● **Your instructions**
Lines before the one containing "OKU (925, 28)" are left out; that line and every line after it, through the end of the records, are to be reproduced exactly.

● **Data section**

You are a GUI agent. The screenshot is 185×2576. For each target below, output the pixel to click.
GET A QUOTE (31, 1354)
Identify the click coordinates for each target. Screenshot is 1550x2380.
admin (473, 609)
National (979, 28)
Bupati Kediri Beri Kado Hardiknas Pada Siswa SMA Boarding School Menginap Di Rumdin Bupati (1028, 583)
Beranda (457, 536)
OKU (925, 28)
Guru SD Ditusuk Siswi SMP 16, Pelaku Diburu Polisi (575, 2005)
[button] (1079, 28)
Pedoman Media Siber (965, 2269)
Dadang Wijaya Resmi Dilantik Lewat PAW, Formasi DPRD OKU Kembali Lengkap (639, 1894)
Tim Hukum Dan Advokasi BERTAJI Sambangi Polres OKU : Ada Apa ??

● **Task result**
OKU (925, 28)
Guru SD Ditusuk Siswi SMP 16, Pelaku Diburu Polisi (575, 2005)
[button] (1079, 28)
Pedoman Media Siber (965, 2269)
Dadang Wijaya Resmi Dilantik Lewat PAW, Formasi DPRD OKU Kembali Lengkap (639, 1894)
Tim Hukum Dan Advokasi BERTAJI Sambangi Polres OKU : Ada Apa ??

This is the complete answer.